* **Task instructions**: Your task is to filter the data below down to the lines holding "agent".

--- START ---

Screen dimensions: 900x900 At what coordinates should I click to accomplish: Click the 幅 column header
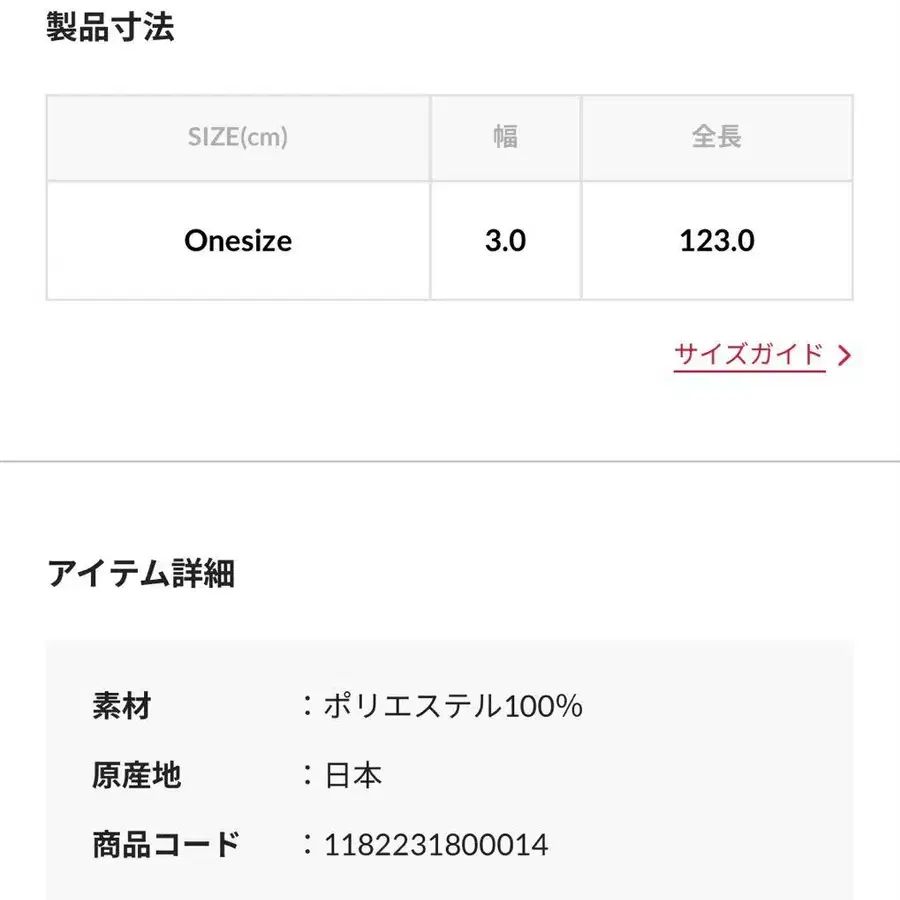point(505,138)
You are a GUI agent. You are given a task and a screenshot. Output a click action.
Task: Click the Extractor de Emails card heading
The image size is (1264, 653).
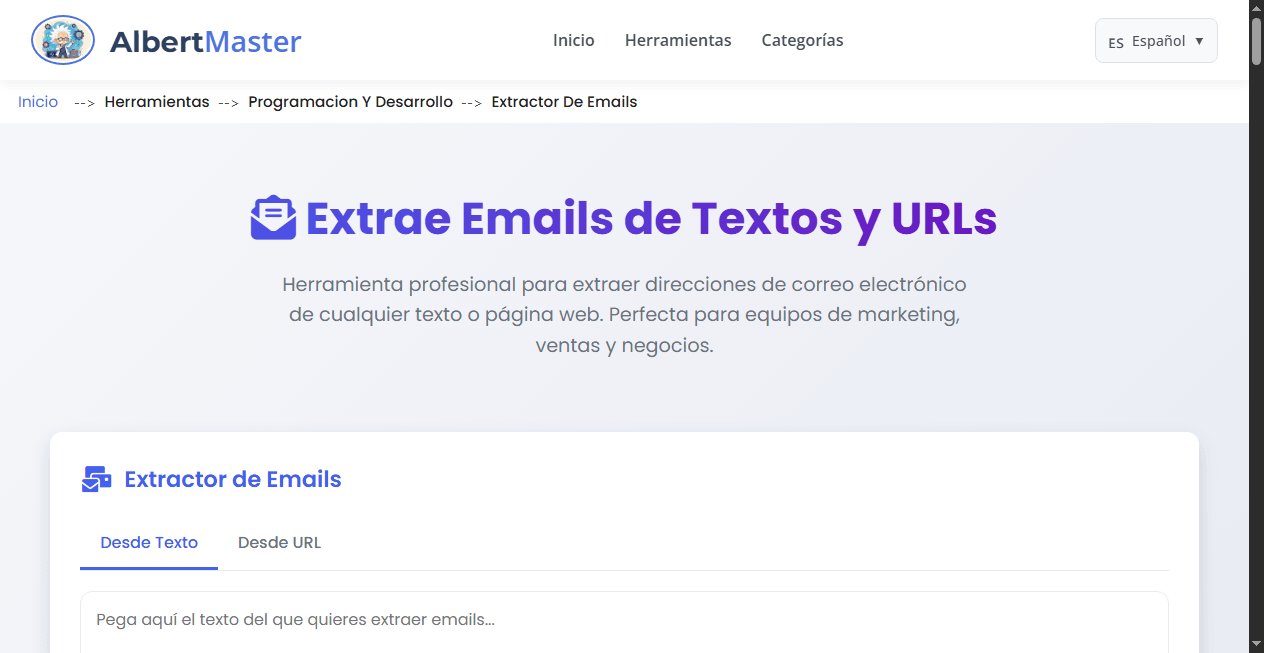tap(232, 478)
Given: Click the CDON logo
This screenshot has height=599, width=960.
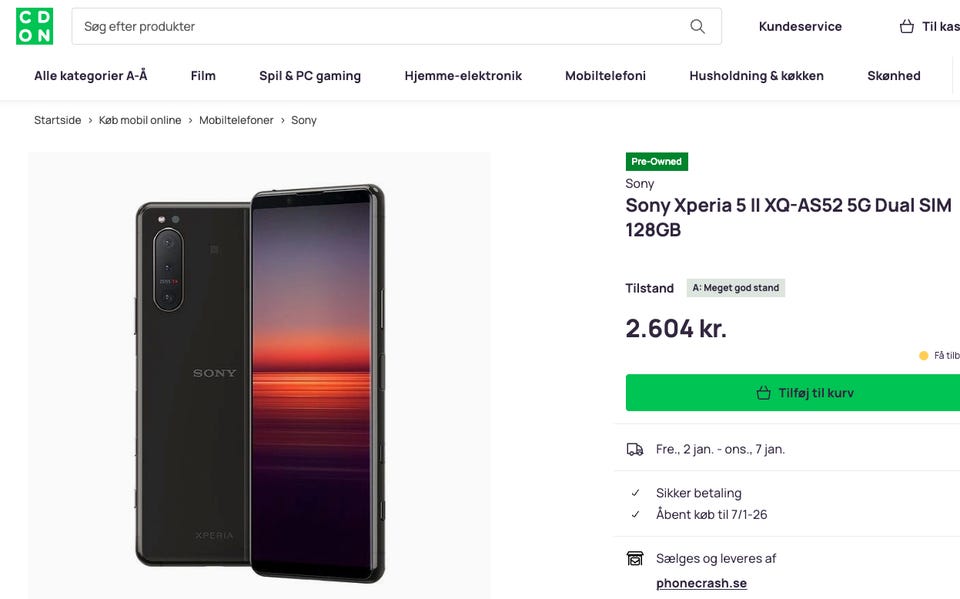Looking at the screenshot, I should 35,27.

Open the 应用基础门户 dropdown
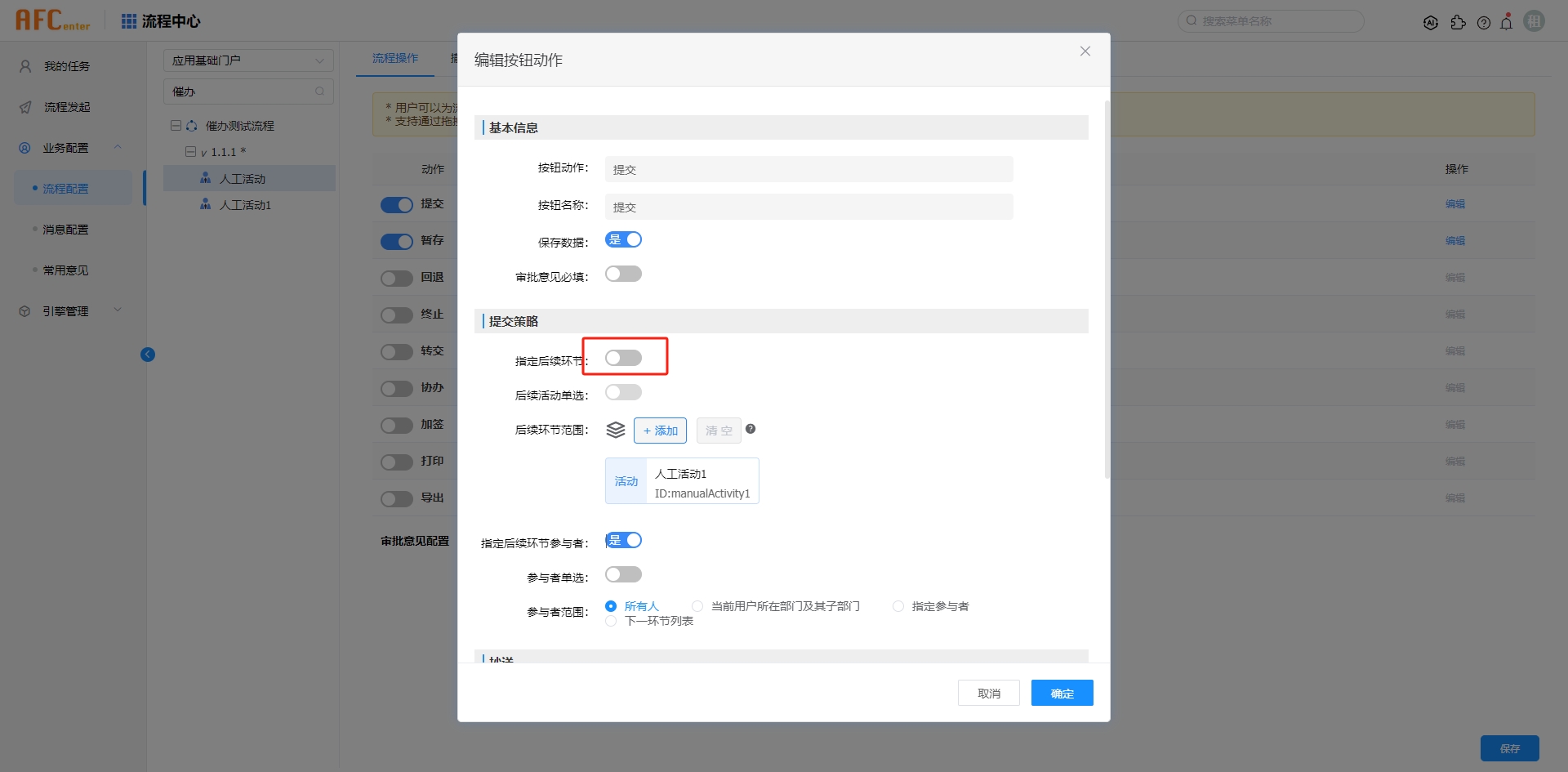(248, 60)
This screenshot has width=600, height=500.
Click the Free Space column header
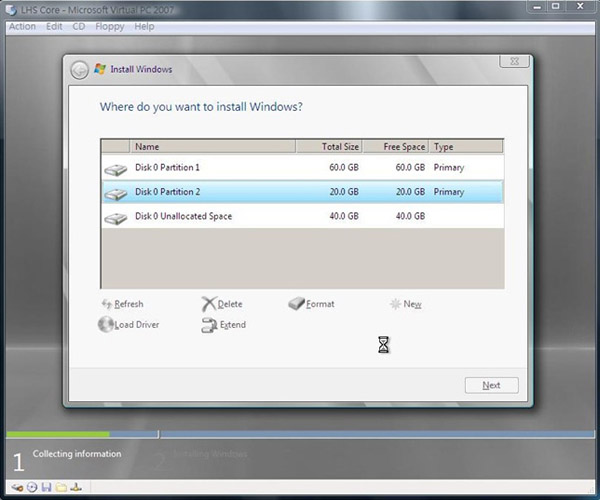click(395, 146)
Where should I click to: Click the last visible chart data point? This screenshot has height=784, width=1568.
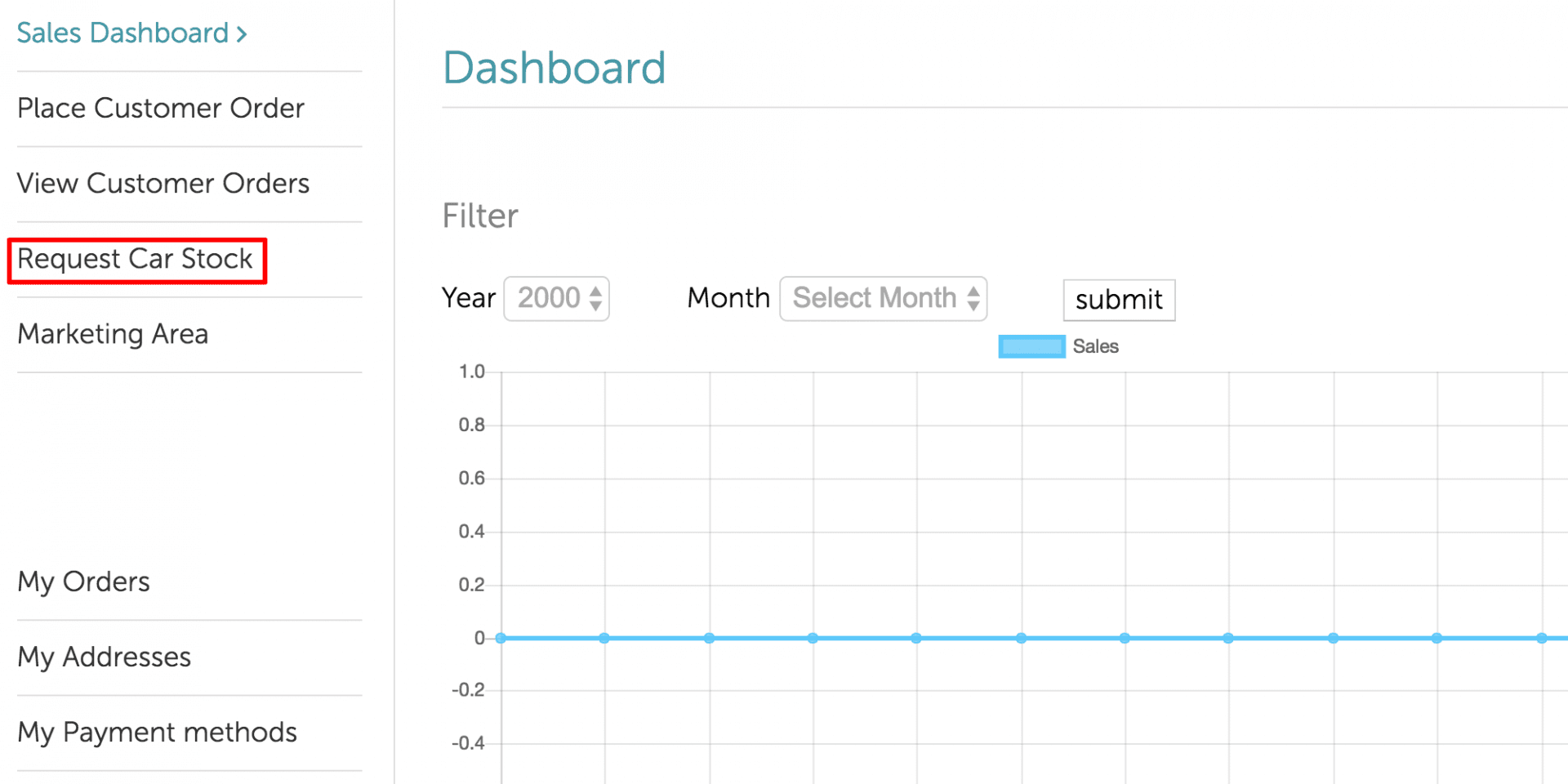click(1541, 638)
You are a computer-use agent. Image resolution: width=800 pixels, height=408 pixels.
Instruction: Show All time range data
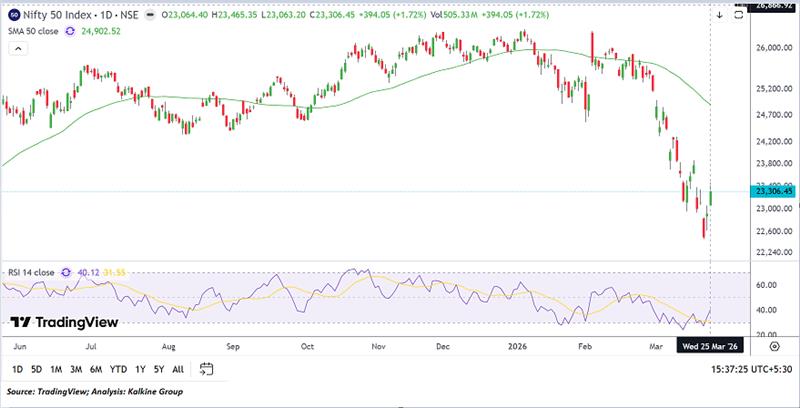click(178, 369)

--- END ---

* **Output of the task**:
You are a GUI agent. You are given a task and a screenshot. Output a click action.
You are a computer-use agent. Image resolution: width=800 pixels, height=408 pixels.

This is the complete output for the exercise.